Selected extract ::
--- START ---

Monday, November 28, 2011

‘Human Calculator’ gets students excited about math

By Stephanie Sorrell-White


Just like any athlete, Scott Flansburg said he needed to warm up before working out.
Before an assembly of about 700 students from several school districts in the Herkimer County Community College gymnasium, Flansburg did just that, but not by doing stretches or laps around the gym. He instead exercised his mind.
The first thing he did was add the number 0+1+2+3+4+5+6+7+8+9, and then multiplied random two-digit numbers picked out by students and did long division without the use of paper or a device.
Flansburg, known as “The Human Calculator,” showed off his skills during Tuesday’s assembly.
Schools that had students attend the event included Benton Hall Academy, Dolgeville, Frankfort-Schuyler, Ilion, Mount Markham and West Canada Valley.
Flansburg, a Herkimer native and a West Canada Valley High School graduate, has seen international success with his ability to calculate mathematical problems. His nickname was given to him by former talk show host Regis Philibin, and he has appeared on the Oprah Winfrey Show, Ellen, Good Morning America, The Tonight Show and Stan Lee’s Superhumans on the History Channel. Flansburg is also the ambassador for World Maths Day 2011 and is a spokesperson for www.mathletics.com.
As Flansburg spouted out the answer to equations, Jean Smith, a math teacher at Benton Hall Academy in Little Falls, entered the numbers so the students and other teachers in the audience could see the correct answer. The screen was to Flansburg’s back so he could not see the answers.

--- END ---

Dataset extract ::
--- START ---

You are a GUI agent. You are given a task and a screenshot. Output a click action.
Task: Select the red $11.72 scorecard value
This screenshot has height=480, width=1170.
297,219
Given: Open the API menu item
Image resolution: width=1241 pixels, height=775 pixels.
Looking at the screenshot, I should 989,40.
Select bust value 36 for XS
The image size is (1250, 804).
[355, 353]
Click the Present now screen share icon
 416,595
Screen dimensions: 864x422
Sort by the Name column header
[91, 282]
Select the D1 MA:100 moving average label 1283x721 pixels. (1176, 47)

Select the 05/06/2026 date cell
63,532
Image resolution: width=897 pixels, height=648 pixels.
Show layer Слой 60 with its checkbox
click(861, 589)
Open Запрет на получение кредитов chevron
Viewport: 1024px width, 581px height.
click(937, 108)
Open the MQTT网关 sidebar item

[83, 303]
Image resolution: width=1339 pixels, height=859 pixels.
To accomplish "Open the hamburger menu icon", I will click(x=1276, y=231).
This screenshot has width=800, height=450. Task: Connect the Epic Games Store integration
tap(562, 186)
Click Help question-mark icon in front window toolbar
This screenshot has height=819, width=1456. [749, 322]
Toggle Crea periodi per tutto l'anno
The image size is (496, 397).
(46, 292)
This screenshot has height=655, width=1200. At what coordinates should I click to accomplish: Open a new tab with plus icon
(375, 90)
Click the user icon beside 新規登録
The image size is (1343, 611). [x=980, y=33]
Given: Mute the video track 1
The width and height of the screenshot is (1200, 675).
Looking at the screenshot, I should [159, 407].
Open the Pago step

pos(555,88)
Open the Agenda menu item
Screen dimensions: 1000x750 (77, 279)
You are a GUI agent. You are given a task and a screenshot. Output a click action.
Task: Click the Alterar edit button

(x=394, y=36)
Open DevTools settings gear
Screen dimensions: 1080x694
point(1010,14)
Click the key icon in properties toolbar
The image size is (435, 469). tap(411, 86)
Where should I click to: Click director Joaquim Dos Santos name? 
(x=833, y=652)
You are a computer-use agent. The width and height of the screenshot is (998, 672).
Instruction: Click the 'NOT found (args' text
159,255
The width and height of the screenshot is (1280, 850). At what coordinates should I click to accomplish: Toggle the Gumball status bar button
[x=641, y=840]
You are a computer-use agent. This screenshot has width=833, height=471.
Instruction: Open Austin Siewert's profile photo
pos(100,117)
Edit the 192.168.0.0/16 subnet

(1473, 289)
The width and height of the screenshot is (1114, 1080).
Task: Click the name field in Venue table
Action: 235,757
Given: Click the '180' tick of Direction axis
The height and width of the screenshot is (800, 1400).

--- END ---

To do ::
Answer these questions from the article about the "Human Calculator" assembly.
(a) About how many students attended the assembly?
(b) Who gave Flansburg his nickname?
(c) At which school does Jean Smith teach math?

Expected output ::
(a) About 700 students.
(b) Former talk show host Regis Philibin.
(c) Benton Hall Academy in Little Falls.